ECSAS 2023 – Turin 26-29 July

The Politics of Spatial Governmentality in Neighbourhood Associations: A New Look at Community Lives in Urban India

Presenter

Das Ritanjan - University of Portsmouth, Portsmouth, United Kingdom

Panel

11 – Rethinking governmentality: Sovereign agency beyond the state in South Asia

Abstract

The aspect of spatial governmentality, taking shape around neighbourhood associations, is among the most important trends in 20th-century global urban history (Rwef & Kwon 2016). Yet, in India, some literature on middle-class activism of resident welfare associations aside (Srivastava 2015; Mahadevia et al 2016), there is limited understanding about the workings of such sub-state agencies, and their effects on sociability and trust among resident communities. This paper, therefore, focuses on community formation inside neighbourhood associations and explores relations between spatial governmentality and cultural affinities that mobilises new claims of community and difference.
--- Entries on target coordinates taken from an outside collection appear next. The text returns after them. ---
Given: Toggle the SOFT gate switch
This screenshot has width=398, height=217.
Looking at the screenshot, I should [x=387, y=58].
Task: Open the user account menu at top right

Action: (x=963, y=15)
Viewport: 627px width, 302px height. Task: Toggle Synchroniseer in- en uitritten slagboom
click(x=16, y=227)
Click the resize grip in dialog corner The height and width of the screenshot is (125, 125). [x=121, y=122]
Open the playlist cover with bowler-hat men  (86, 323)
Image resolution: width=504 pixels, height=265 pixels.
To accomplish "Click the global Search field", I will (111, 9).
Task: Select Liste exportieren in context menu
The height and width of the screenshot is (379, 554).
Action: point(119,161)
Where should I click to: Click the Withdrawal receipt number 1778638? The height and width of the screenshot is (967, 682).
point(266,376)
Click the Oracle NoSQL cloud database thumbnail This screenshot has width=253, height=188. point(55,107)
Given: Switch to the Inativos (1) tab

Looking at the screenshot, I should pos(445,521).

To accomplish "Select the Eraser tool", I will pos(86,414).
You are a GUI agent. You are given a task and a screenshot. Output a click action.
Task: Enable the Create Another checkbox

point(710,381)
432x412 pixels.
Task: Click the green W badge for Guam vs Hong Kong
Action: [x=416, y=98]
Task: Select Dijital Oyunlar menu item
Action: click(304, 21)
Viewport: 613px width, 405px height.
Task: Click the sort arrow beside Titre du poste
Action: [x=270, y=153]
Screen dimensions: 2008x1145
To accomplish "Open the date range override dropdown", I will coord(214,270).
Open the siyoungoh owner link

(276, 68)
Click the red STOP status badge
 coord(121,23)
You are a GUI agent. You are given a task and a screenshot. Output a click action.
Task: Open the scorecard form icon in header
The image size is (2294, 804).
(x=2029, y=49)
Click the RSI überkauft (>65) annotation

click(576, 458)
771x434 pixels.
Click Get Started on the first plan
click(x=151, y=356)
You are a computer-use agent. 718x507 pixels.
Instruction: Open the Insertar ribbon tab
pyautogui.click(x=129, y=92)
Drawing from an explorative ethnographic fieldwork in the north Indian city of Noida, the paper builds upon postcolonial urbanism epistemologies, and adds to the literature on Indian urbanism via two key arguments: (a) claims of spatial governmentality in neighbourhood associations are an emergent form of everyday sovereign agency; (b) their institutional modalities provide a critical lens to explore the intersectional landscape of community lives. By examining the tension between class homogeneity and cultural heterogeneity that characterises politics of governmentality within these associations, the paper develops a rich picture of their ‘internalised historical’ form (Massey 1994), with a nuanced understanding of the symbolic constructions of locality, selves and communities in contemporary India.